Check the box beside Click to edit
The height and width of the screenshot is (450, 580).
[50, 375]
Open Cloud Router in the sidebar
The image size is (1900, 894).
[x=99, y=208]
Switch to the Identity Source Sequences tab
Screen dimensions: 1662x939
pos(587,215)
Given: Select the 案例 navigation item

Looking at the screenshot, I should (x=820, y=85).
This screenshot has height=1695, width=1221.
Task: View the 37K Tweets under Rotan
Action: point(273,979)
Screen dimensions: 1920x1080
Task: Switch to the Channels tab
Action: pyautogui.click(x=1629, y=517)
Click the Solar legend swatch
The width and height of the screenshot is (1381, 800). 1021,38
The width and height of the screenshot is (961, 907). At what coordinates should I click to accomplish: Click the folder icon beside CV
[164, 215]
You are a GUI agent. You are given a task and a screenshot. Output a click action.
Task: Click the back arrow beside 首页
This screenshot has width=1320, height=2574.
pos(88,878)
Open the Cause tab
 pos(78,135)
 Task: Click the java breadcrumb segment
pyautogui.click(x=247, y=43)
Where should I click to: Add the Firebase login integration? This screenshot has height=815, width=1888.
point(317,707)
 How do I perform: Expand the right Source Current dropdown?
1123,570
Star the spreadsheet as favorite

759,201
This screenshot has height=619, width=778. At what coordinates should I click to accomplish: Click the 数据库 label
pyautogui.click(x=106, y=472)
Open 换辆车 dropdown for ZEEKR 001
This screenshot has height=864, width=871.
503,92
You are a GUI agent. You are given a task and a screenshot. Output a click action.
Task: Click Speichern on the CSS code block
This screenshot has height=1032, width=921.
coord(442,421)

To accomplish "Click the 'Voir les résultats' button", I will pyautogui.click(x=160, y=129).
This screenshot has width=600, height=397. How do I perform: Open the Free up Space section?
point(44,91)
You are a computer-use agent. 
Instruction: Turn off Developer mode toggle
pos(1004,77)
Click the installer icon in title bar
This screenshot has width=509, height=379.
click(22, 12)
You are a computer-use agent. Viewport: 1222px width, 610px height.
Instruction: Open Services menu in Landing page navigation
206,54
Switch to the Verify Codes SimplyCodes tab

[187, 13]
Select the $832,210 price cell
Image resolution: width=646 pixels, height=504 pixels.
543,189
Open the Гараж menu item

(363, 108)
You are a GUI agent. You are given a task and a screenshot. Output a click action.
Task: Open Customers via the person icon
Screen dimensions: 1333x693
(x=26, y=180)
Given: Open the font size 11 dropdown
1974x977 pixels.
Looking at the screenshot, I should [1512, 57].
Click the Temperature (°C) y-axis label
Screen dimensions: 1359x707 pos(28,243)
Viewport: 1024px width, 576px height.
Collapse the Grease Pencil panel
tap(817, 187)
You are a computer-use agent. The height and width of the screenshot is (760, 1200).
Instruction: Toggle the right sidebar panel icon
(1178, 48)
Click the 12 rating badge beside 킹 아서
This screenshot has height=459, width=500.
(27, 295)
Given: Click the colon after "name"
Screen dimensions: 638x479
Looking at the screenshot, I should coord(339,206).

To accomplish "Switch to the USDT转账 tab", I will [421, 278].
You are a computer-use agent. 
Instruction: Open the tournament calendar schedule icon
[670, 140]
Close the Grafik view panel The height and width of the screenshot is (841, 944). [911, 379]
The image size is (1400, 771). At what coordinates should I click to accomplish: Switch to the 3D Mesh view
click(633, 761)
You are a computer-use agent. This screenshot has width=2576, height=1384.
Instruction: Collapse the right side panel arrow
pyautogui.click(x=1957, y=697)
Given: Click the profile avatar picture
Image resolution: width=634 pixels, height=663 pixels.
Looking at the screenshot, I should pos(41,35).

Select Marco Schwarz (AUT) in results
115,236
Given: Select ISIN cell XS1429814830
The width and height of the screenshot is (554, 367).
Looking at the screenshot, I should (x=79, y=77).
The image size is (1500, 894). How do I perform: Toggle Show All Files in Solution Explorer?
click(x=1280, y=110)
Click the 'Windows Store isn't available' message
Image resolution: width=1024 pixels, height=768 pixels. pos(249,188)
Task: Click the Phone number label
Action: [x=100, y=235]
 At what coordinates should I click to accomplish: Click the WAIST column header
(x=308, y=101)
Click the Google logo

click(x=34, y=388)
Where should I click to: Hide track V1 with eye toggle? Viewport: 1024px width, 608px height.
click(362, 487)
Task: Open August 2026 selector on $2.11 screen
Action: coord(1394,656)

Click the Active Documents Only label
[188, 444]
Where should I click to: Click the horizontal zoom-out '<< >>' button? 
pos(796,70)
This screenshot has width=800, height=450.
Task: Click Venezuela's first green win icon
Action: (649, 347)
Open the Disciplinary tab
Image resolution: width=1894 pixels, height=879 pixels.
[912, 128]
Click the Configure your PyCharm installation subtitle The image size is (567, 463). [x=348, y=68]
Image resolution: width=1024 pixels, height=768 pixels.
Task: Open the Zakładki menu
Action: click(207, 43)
§
■ Problem description ■
Gather each line of the entries above in which the word "Source" appears.

■ Answer for the task ■
Switch to the Identity Source Sequences tab
 How do I perform: Expand the right Source Current dropdown?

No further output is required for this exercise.